本研究基于对以上肿瘤芯片数据库的挖掘，分析COL5A2基因在GC中的表达及其与GC患者临床预后的关系。首先在Oncomine数据库中本研究结果显示COL5A2基因在GC组织中高表达；通过cBioPortal数据库检索到的415例GC样本信息，表明COL5A2基因突变组比非突变组患者OS更长；在Kaplan-Meier Plotter平台进行生存分析显示，高表达COL5A2 mRNA的GC患者比低表达者预后更差。同时，GEPIA数据库分析表明，COL5A2 mRNA不仅在GC组织中高表达，且还与GC患者的肿瘤分期相关。此外，GEPIA数据库的生存分析也支持前序结果，表明高COL5A2 mRNA表达与GC患者的不良临床预后显著相关，提示COL5A2基因是GC预后的不利因素。之后，本研究同时在分子水平上进行了验证，检测不同类型GC细胞系中COL5A2 mRNA的表达情况，发现COL5A2在HGC-27以及MKN-45胃癌细胞株中呈显著增高，与COL5A2 mRNA在GC组织中高表达的结果一致，因此，认为COL5A2基因在胃癌组织中发挥促癌基因的作用。

有关研究表明，COL5A2基因可能通过缺氧、凝血、根尖连接、血管生成和凋亡等途径促进肿瘤的进展[25]。此外，MENG等[29]研究发现COL5A2基因与上皮间质转化和细胞基质血管化高度相关，这些过程与癌症的侵袭以及转移均密切相关，推测COL5A2基因的表达可能与肿瘤侵袭密切相关。这在一定程度上解释了COL5A2基因对肿瘤发生预测的能力。GeneMANIA是一个包含基因互作和潜在功能的平台在线数据库，而Metascape是一个提供全面的基因列表资源和分析的高效工具，通过以上2种数据库，本研究评估了COL5A2密切关联的基因，从而进一步分析其可能参与的生物学途径与功能。
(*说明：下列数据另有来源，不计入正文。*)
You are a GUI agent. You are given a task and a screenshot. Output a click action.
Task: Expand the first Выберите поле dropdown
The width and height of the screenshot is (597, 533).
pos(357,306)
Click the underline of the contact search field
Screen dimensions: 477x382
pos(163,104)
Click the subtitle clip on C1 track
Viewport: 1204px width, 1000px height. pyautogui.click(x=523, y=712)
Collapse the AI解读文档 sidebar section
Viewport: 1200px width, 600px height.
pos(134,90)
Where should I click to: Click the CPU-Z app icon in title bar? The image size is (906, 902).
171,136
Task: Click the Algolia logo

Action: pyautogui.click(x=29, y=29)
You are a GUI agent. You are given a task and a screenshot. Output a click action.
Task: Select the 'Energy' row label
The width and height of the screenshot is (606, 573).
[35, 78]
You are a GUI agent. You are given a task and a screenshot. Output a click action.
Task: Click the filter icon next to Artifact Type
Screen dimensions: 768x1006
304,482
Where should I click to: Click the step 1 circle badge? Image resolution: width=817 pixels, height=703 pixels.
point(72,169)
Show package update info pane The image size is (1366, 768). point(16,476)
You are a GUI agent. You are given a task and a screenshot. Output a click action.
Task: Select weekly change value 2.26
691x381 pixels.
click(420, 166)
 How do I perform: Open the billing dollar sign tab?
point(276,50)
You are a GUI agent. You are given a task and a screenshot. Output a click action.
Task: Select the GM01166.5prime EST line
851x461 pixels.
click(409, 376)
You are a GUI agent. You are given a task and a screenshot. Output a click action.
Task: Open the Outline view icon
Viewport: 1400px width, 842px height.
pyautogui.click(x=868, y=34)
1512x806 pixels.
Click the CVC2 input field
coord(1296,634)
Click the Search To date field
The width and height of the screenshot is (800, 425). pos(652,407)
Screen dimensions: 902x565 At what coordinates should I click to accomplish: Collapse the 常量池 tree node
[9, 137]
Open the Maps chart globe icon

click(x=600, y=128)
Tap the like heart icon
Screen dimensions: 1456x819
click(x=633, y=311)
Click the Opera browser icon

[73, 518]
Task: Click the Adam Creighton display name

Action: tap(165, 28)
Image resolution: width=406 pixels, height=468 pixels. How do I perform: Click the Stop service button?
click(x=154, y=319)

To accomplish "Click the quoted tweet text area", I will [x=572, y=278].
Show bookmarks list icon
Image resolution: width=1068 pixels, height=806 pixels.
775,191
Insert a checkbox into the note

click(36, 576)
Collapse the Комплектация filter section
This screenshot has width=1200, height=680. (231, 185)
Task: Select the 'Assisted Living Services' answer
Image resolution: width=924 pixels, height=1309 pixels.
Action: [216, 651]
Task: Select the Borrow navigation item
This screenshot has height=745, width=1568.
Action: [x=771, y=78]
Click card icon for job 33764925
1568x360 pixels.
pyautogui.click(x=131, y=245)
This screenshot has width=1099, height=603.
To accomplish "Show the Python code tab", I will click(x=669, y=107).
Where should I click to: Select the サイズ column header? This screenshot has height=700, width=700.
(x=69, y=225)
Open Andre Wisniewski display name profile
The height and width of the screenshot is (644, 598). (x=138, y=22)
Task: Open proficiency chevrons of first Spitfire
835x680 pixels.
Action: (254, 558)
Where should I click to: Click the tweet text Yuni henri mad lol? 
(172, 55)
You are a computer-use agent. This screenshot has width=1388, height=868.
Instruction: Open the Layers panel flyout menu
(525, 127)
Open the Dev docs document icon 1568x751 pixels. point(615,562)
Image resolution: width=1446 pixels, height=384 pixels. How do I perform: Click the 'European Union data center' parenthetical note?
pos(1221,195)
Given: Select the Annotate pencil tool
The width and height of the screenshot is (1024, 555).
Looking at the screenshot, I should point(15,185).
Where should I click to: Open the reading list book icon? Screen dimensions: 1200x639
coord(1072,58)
首先，在分子水平上本研究发现COL5A2与COL5A1、MP1、ITGA1、COL1A1、COL3A1、COL1A2、COL6A3、TGM2、POSTN、SPARC、FN1、FBXW11、GP6、COL11A1、COL4A2、LAMC1、LUM、THBS2、MXRA5、FAP等基因互作调控，功能富集发现主要与整合素通路、细胞外基质受体交互、细胞基质黏附、骨骼系统开发、肽交联、血管形态发生及组织成形等有关。在这基础上，本研究还验证了COL5A2基因对GC细胞增殖和克隆形成能力的确切作用。CCK-8和细胞克隆实验表明，在HGC-27细胞下调COL5A2 mRNA表达后，细胞的增殖能力和克隆形成能力均明显下降。本研究仍有尚未探索的方面，今后应进一步探寻COL5A2基因在GC中的关键信号通路和下游靶基因等。

综上所述，COL5A2基因在GC组织和GC细胞中高表达，且与GC患者的肿瘤分期和不良预后密切相关，COL5A2基因突变患者预后相对较好，且COL5A2基因与细胞外基质受体交互、骨骼系统开发、肽交联等有关，下调COL5A2基因的表达可抑制GC细胞的增殖和克隆形成能力。COL5A2基因在GC进展中起到重要作用，有望成为GC治疗的潜在新靶点。